Understanding the Trump voter
"Cause I'm just a soul whose intentions are good
Oh Lord, please don't let me be misunderstood."
"Don't let me be misunderstood." Hit song for The Animals, 1965
Maybe Democrats misunderstood Trump's appeal. Maybe it only looked like poorly-closeted racism.
Maybe Trump's supporters believe in a fair and just universe.
I am probably overthinking this.
Maybe the Trump phenomenon is simple, another outbreak in a line of charismatic authoritarians adept with a powerful medium. Trump joins Adolph Hitler, Father Coughlin, and Joseph McCarthy. Or maybe the simple explanation is the economics of for-profit media. Trump supporters are hooked on Fox News, with its nonstop propaganda of outrage. Maybe Trump's support can be best understood by demographics. Trump's supporters skew less-educated, less-urban. They skew more likely male, more religious, more Southern, more working class, more White, and higher on tests of supposed "racial animus."
Pundits can't get away from that racial angle. Trump appeals to racism, pundits explain. Poll questions that asked about whether Black poverty is explained by racism or if Blacks should just work harder and improve their own circumstances show a strong skew.
The Simpsons TV show summarized conventional thinking about Trump and race.
"NOT RACIST. BUT #1 WITH RACISTS."
That consensus fueled a reaction on the left. Democrats ramped up the progressive project of finding racism everywhere. They said it was systemic and pervasive, sometimes overt and sometimes subtle, hiding in presumably neutral places. In laws. In zoning. In standardized tests. In cultural norms. In math. Most people don't think they are racist and they resent the blanket accusation. Thus the "war on woke."
Maybe Democrats misunderstood Trump's appeal. Maybe it only looked like poorly-closeted racism. Some research at Harvard's Department of Government gives an alternate perspective: The "just world" hypothesis. That world view also helps explain conspiratorial thinking on the political right. Trump supporters believe in a just world.
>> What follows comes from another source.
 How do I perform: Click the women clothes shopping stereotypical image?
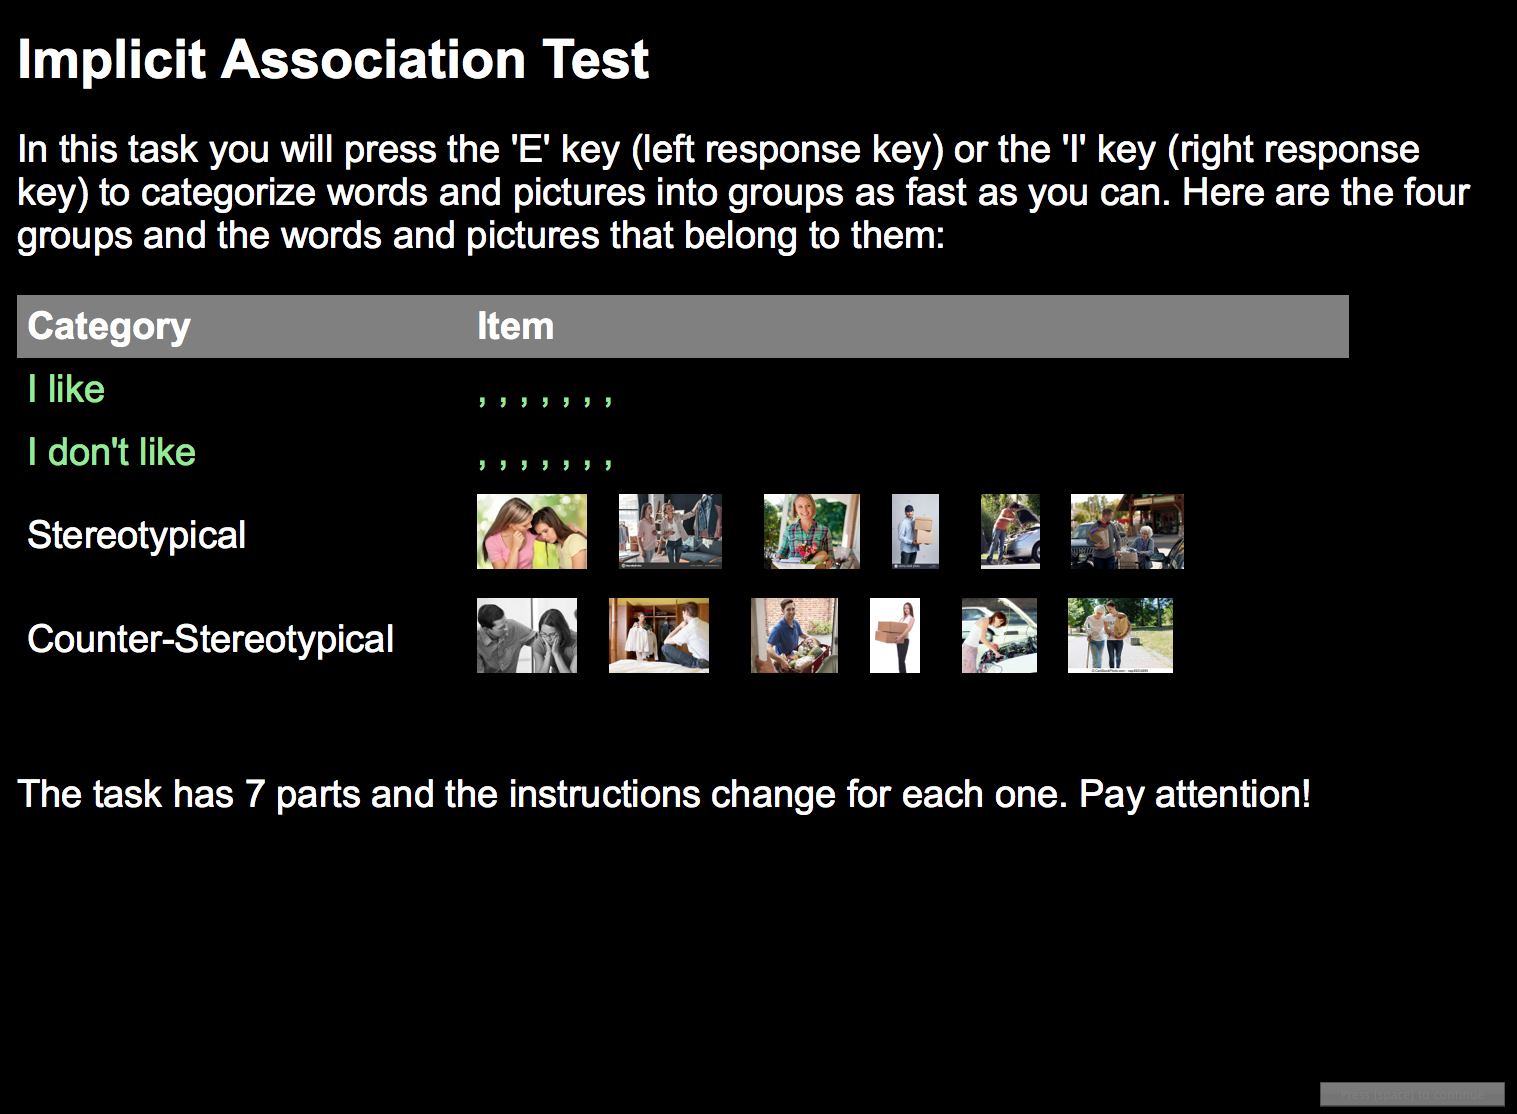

In the "just world" understanding of events, people get what they deserve. Karma is at work. The world is orderly, whether that order is apparent or not. God -- or a secular universe -- has a plan for everything. Misfortune is apparent, but why? People get the just consequences of their sins. In the "just world" view, notions of systemic racism or prejudice being engines of circumstance are thought to be shallow excuses. If people are poor it is their fault. Some arenas of life confirm a "just world" view. People who study hard or work hard tend to do better than slackers. Aesop explained it. The prudent and diligent ant survives; the foolish grasshopper dies. In the "just world" view, Democrats who attribute misfortune to unfair systems with Critical Race Theory are making a profound mistake about how the world works.
The "just world" notion runs into trouble when misfortune happens to oneself or to one's team, tribe, or country. It couldn't be our fault. Something must have cheated the system. Rigged it. Depending on the situation it might be Jews who stabbed Germany in the back. Maybe communist infiltrators in the State Department. Maybe vote-switching tabulators, RINO election officers, or "2,000 mules" bringing in counterfeit ballots. It is something secretive and malevolent. It requires bad actors, infiltrators, and turncoats. The "just world" hypothesis invites conspiracy thinking. It shifts blame.
Trump is a uniquely persuasive leader. Fox News' financial incentives were made clear to them after they announced that Arizona went for Biden. They could not report Trump's loss without shedding audience. They chose to keep their audience so they amplified Trump's message. GOP governors, senators, and other potential influencers initially dared to counter the message, but they saw the Trump-Fox tidal wave of support among voters and got out of its way. It is safer to suggest that lifelong Republicans like Attorney General's Jeff Sessions and Bill Barr, that FBI Director Christopher Wray, Election Cybersecurity Chief Christopher Krebs, Republican state election officials, and Trump-appointed judges are all in on a conspiracy than it is to deny the conspiracy.
In a just world bad things don't "just happen." Steve Bannon has a sign displayed in his War Room studio. One can buy a tee shirt repeating it. It is a way to say there are conspiracies while denying there are conspiracies.